WORKING DATA START

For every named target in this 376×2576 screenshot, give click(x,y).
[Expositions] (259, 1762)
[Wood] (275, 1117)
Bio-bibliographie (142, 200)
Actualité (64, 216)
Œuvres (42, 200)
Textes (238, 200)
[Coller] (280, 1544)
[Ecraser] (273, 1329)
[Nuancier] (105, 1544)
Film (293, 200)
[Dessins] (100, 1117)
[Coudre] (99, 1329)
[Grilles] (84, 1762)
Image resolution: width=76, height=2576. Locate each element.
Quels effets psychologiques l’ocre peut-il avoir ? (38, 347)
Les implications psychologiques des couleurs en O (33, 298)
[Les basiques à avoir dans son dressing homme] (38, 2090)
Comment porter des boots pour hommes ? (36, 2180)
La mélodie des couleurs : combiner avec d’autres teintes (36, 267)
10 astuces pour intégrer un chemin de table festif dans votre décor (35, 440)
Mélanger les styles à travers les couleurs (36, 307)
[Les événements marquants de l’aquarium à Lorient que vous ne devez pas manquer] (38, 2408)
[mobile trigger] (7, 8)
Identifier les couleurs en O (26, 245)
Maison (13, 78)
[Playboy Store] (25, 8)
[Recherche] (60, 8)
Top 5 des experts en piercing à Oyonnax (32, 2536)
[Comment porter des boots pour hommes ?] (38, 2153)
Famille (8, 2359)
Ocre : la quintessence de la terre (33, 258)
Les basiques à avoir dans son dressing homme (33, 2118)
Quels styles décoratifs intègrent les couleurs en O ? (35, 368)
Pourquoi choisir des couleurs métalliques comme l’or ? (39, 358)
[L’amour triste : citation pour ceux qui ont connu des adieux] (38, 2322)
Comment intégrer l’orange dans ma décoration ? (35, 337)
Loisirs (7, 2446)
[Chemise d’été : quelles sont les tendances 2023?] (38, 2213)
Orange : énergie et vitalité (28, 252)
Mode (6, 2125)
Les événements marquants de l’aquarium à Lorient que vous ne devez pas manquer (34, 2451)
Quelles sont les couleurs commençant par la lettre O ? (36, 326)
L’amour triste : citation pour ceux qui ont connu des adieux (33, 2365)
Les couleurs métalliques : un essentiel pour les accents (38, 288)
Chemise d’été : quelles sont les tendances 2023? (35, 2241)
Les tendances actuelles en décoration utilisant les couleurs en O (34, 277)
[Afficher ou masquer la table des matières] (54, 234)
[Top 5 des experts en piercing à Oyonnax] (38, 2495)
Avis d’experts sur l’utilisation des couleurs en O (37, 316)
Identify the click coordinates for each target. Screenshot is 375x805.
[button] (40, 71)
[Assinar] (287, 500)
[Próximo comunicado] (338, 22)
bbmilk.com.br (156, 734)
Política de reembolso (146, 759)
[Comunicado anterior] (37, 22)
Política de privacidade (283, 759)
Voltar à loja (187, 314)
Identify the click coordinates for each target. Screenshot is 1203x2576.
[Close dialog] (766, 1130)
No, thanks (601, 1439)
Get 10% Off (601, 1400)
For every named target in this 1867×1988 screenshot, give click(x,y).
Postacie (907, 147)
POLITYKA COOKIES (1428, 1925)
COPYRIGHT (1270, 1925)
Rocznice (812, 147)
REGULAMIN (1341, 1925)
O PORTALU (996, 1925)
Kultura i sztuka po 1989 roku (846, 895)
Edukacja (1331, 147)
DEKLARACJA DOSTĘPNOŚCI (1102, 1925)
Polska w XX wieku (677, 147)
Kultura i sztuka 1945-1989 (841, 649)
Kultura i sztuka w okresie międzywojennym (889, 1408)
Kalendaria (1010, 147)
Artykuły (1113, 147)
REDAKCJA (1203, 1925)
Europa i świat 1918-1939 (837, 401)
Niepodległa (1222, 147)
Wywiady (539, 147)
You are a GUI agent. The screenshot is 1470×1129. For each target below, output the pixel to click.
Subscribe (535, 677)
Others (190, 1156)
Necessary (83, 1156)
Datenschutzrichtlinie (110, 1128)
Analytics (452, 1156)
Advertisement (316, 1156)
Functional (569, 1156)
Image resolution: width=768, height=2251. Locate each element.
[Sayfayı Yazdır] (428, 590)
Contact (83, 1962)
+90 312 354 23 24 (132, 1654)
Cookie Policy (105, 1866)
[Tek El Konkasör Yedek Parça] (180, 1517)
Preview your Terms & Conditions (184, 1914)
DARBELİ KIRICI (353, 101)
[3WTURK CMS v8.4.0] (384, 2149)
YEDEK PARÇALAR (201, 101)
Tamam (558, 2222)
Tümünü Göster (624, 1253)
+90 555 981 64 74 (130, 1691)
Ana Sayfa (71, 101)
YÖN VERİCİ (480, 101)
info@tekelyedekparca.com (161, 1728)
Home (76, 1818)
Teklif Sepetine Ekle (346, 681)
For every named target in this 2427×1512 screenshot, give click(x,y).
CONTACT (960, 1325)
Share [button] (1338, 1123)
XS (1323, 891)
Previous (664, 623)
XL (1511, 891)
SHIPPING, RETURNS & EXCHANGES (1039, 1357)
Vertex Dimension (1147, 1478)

WORKING DATA END

### EXERCISE OBJECTIVE
Nothing but an exact copy of the lines from the start of the entries through the line containing "La mélodie des" belongs in the response.

### COMPLETED EXERCISE
For every named target in this 376×2576 screenshot, give click(x,y).
[Expositions] (259, 1762)
[Wood] (275, 1117)
Bio-bibliographie (142, 200)
Actualité (64, 216)
Œuvres (42, 200)
Textes (238, 200)
[Coller] (280, 1544)
[Ecraser] (273, 1329)
[Nuancier] (105, 1544)
Film (293, 200)
[Dessins] (100, 1117)
[Coudre] (99, 1329)
[Grilles] (84, 1762)
Image resolution: width=76, height=2576. Locate each element.
Quels effets psychologiques l’ocre peut-il avoir ? (38, 347)
Les implications psychologiques des couleurs en O (33, 298)
[Les basiques à avoir dans son dressing homme] (38, 2090)
Comment porter des boots pour hommes ? (36, 2180)
La mélodie des couleurs : combiner avec d’autres teintes (36, 267)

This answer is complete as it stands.